D'un millénaire à l'autre, paix et modernité

En 1990, l'élection de Mary Robinson à la présidence de l'Irlande fut très encourageante, aussi bien pour les relations avec l'Irlande du Nord que pour l'identité de la République. En 1997 une seconde femme, Mary MacAleese, est élue à la présidence de la République avec des positions plus conservatrices.

En 1998, un processus de paix durable bien que fragile semble s'amorcer. Un accord dit du " Vendredi saint " est signé à Belfast entre les différents partis ; il est approuvé par référendum en Irlande du Nord et en République d'Irlande. Le jeudi 28 juillet 2005, l'Armée républicaine irlandaise annonce qu'elle renonce à la lutte armée et qu'elle chercherait désormais à atteindre ses objectifs par la voie politique. Après plus de 30 ans de lutte armée, une page historique semble se tourner entre les républicains et les unionistes, encore sceptiques. 2007 voit finalement les accords du Vendredi saint se concrétiser lorsque Ian Paisley, leader charismatique du Parti unioniste démocrate (DUP), anti-catholique et farouchement opposé au processus du Vendredi saint, accepte (sous la pression britannique) de négocier la mise en place d'un gouvernement d'union nationale et d'en prendre la tête en devenant Premier ministre d'Irlande du Nord. Il gouverne alors avec ses pires ennemis d'hier, flanqué d'un vice-premier ministre émanant du Sinn Féin, Martin McGuinness, ancien dirigeant de l'armée républicaine irlandaise !

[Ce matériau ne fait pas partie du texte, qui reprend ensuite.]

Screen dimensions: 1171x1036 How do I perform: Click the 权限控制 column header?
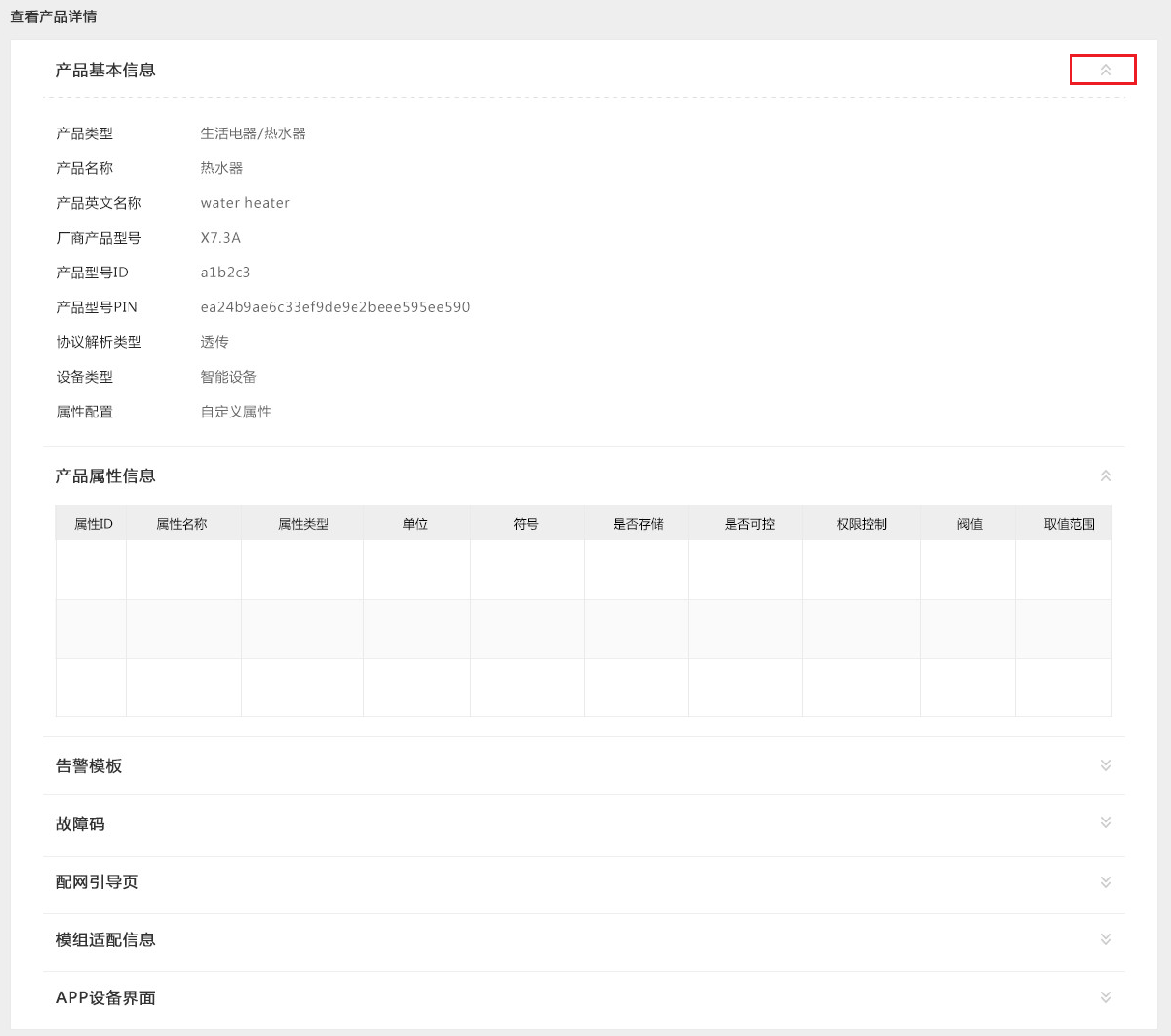862,524
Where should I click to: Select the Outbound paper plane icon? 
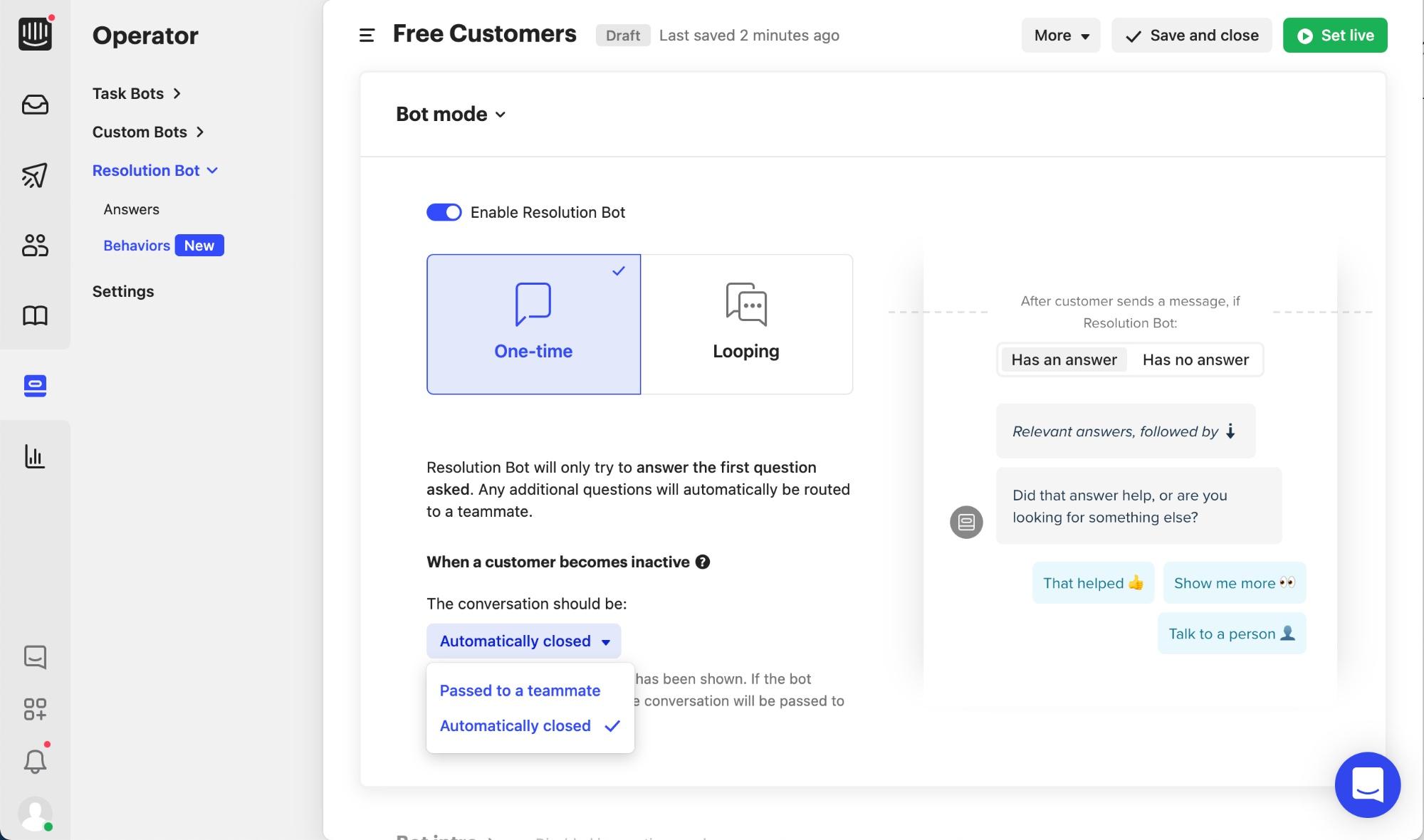click(35, 175)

Les années 1990 sont synonymes de réussite économique en Irlande. Puis vint la crise... Banques en piteux état, échec du gouvernement, économie en faillite : le pays fait face pour rétablir sa viabilité budgétaire.

Le retour du tigre celtique ?

De 2008 à 2013, la situation irlandaise est catastrophique : le déficit public atteint 32 % du PIB, la dette publique 82 % et le chômage 14 %. Face à la crise, les Irlandais ont affiché un très large consensus pour préserver le modèle de développement économique national. Le FMI sauvera le pays in extremis en lui accordant un emprunt de près de 85 milliards d'euros.

Depuis 2014, la reprise est amorcée et l'Irlande connaît un rebond économique spectaculaire, mais au prix d'une sévère politique d'austérité du gouvernement d'Enda Kenny. Redevenue l'économie la plus dynamique de l'Union européenne en 2015, l'Irlande s'inquiète désormais des conséquences du Brexit. L'idée de rétablir une frontière entre l'Irlande du Nord et la République d'Irlande risque de réveiller les vieux fantômes du conflit nord-irlandais.